| Task requirements |
In the data below, which lines contain "width"? List them by copying each one.

| Extracted records |
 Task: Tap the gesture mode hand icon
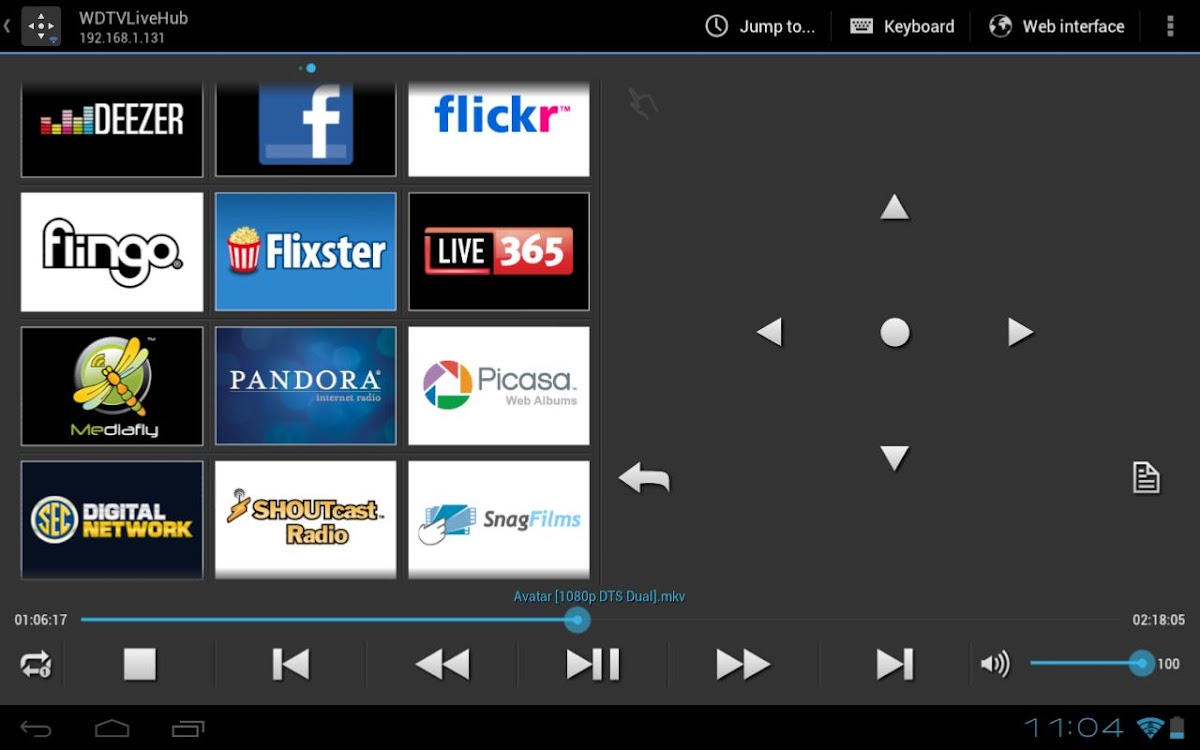pos(642,103)
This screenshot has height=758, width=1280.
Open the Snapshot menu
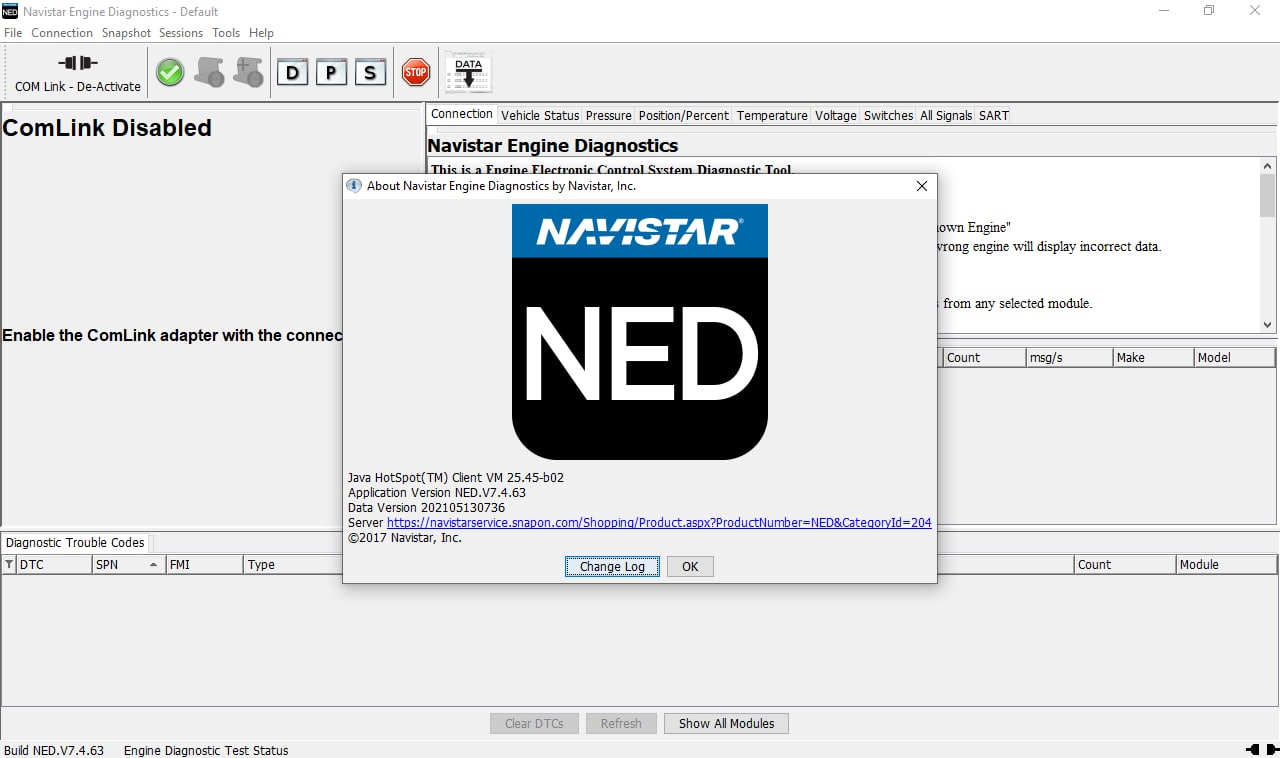[x=126, y=33]
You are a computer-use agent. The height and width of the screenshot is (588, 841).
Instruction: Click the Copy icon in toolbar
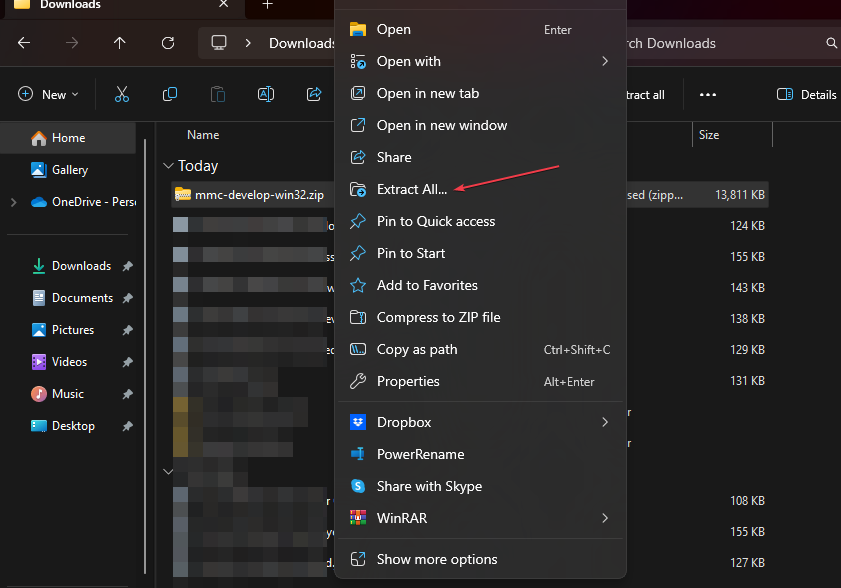(170, 94)
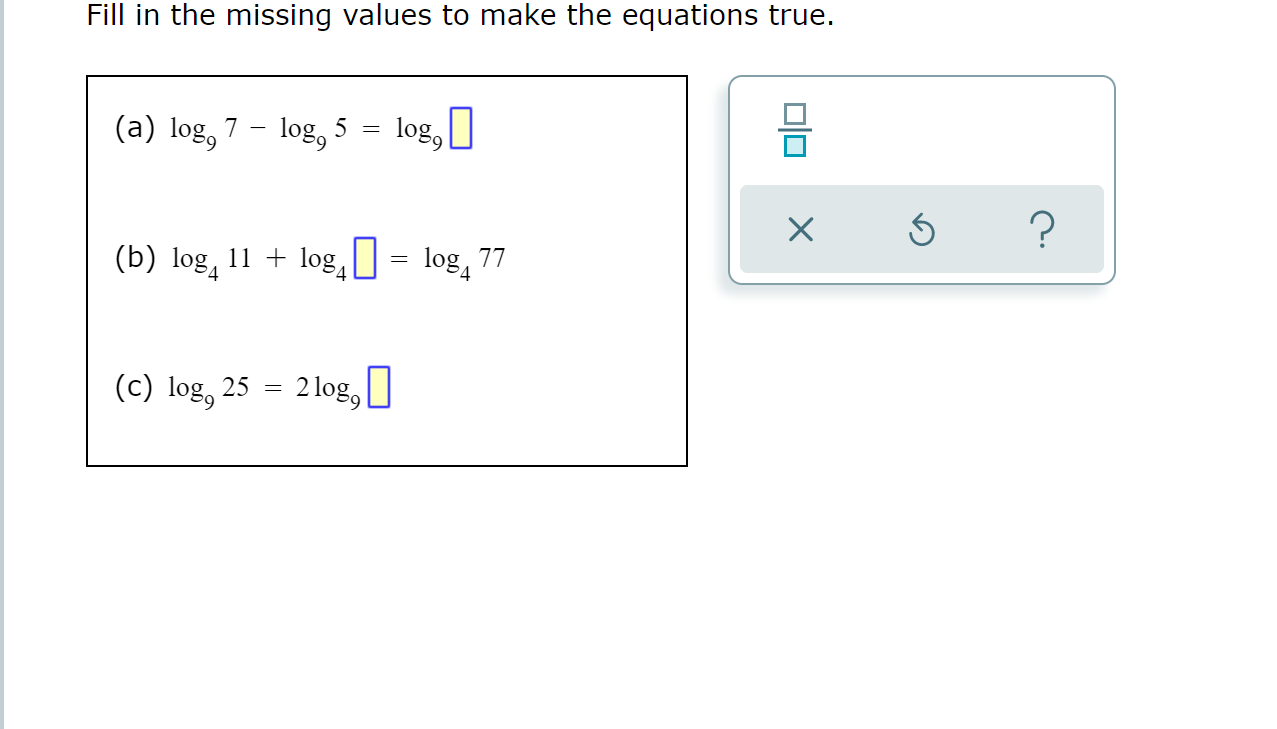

| Answer box |
This screenshot has height=758, width=1280.
You are a computer-use agent. The height and width of the screenshot is (588, 841).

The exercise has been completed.